Art is an activity that can employ all the senses—sight, sound, touch, smell, and taste—depending on the activity. Children’s brain synapses fire away as they experiment and create, squishing paint and slime between their fingers, mixing colors and materials, or drawing from imagination or what they see in front of them. This, in turn, forms new neurons in the brain that associate the different senses together. 

7. Sock Puppets



Art helps kids connect with the real world, in their own way. It also helps us connect as a world and as a community because it is an equalizer, helping create a common ground for people who don’t know each other and who may or may not be interested in the same things. It can help people of all ages, races, abilities, and even languages engage in a shared (and generally mutually loved) activity. Just like the rainbow trend which started in Italy and got picked up all around the world. Art is a way to bring all of us together especially in trying times. 

Art allows children to process their world and to deal with sometimes scary emotions in a multidimensional way, meaning in a way that words may not be able to do. Feelings and ideas can be reduced to a manageable size and manipulated as desired. Since children absorb incredible amounts of new information, they need to process what they have learned in a safe and reflective way. We are in a difficult time and trying to explain that to a child might be even harder for some of us.
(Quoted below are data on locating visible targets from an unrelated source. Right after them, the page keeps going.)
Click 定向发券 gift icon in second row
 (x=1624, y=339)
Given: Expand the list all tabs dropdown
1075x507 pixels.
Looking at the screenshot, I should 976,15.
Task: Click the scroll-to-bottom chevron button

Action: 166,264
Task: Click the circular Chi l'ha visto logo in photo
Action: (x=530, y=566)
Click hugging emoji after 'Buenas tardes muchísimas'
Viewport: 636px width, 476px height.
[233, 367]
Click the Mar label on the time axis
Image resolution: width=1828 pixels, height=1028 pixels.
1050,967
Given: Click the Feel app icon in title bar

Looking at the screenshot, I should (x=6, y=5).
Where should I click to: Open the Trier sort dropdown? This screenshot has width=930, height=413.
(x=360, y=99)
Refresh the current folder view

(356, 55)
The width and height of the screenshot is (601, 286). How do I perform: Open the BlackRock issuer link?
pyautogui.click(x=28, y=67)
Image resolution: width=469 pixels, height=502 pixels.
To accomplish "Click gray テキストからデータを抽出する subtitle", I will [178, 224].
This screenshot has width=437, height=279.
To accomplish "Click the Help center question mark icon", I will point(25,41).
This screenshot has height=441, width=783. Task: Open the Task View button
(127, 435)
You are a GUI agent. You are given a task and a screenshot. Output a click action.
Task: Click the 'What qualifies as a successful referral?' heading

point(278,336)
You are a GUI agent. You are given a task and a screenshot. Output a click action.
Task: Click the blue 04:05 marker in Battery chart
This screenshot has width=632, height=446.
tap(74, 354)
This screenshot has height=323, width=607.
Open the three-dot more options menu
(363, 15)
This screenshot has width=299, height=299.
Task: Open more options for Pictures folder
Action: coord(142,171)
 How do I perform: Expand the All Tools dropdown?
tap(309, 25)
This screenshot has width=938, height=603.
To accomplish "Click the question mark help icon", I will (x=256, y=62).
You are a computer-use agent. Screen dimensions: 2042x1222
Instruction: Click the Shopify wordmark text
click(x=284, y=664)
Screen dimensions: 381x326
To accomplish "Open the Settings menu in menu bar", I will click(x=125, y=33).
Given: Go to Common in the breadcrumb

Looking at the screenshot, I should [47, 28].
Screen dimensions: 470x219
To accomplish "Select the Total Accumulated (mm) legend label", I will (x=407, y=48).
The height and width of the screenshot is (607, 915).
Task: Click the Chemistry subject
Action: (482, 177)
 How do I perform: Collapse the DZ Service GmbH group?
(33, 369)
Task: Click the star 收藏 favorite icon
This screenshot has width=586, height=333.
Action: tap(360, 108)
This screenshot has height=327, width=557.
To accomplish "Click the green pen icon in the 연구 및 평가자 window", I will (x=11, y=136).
Using an artistic way, such as sock puppet, you can allow the child to explore feelings and deal with both daily and significant events in a fun and creative way. 

While children tell us that art is fun, and an activity they enjoy, parents will tell us that art is vital to their families because it keeps everyone engaged and happy which helps with the sometimes difficult transitions of the day. 



When we encourage our children to explore art, we encourage them to master themselves, their bodies, and a variety of tools and techniques. We give them many ways to express themselves. As parents and teachers, you can offer an environment where it is safe to experiment and create, where questions are encouraged and children have free access to the materials they need and enjoy. In doing so, you raise your children to be confident and comfortable with their creativity in whatever form in takes. Drawing, painting, weaving, folding, creating or molding objects from clay has been scientifically proven to help people to deal with different kinds of trauma. Don't let this Quarantine or self isolation period bring you down. Whenever you feel you need an emotional lift grab a brush, pencil, crayon, sock puppet and pick yourself back up again! Create your own happiness! And don't forget to Play Together and Play Forever!